Focal Points Blog The trees, not the forest

Entries Tagged "taliban"

Day of the Deadlines, as well as timelines, in the world of international relations (at least in so far as they were brought to my attention) . First this: at IPS News, Gareth Porter writes about General McChrystal:

McChrystal's shift in emphasis toward the targeted raids against the Taliban was undoubtedly accelerated by the message from the Barack Obama administration in March that he had to demonstrate progress in his counterinsurgency strategy by the end of December 2010 rather than the mid-2011 deadline for beginning the withdrawal of U.S. troops.

That earlier deadline, first reported by the Washington Post Mar. 31, was confirmed this month by U.S. Gen. Frederick Hodge, the director of operations for all of southern Afghanistan. "Our mission is to show irreversible momentum by the end of 2010 -- that's the clock I'm using," Hodge told The Times of London.

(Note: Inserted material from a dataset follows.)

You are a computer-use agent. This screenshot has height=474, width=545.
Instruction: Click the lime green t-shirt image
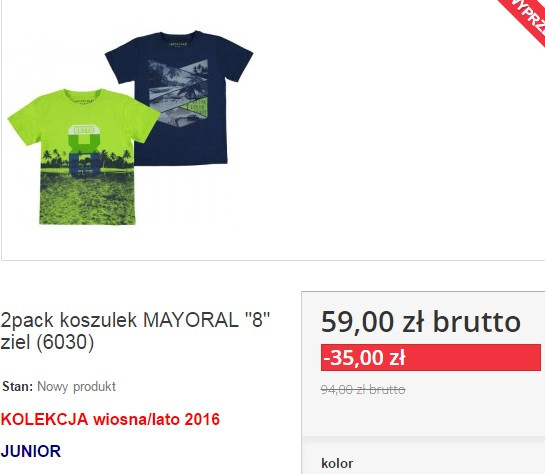click(83, 157)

Second, at Foreign Policy, Barbara Slavin writes about the Israel-Palestine peace process:

George Mitchell, the Obama administration's special envoy for Middle East peace, plans to set a deadline for an Israel-Palestinian agreement, applying lessons learned from his successful mediation in a previous conflict. [Asked] whether he intended to set a similar deadline for Israeli-Palestinian negotiations, Mitchell said that he would do so after indirect talks between the two sides progress to direct negotiations. … In his public remarks, the former Senate majority leader acknowledged widespread skepticism both in the region and in Washington that he can broker a deal between the center-right government of Israel Prime Minister Benjamin Netanyahu and the Palestinian Authority of President Mahmoud Abbas.

So far, the skeptics would seem to have the better of the argument. . . . But Mitchell . . . noted that the Netanyahu government has endorsed the concept of an independent Palestinian state and agreed to freeze new housing construction on the West Bank for 10 months. The Palestinians, the envoy said, are working to stop attacks on Israel. . . . Mitchell omitted mention of the toughest issues impeding Israeli-Palestinian peace: the fate of Jerusalem and of Palestinian refugees.

Third, at Global Security Newswire (of which Focal Points is an unabashed fan), Elaine Grossman writes of the nuclear Non-proliferation Treaty review conference yesterday:

"It is almost an impossible task," said Zimbabwean Ambassador Boniface Chidyausiku, who chaired the conference's committee on disarmament, describing his unsuccessful effort to obtain support from all of the accord's 189 member nations for a draft joint statement about efforts to eliminate nuclear weapons. . . .  One central point of contention in Chidyausiku's draft text pertains to whether the five nuclear powers recognized under the treaty -- China, France, Russia, the United Kingdom and the United States -- should be pressed to establish a set schedule for eliminating their atomic arms.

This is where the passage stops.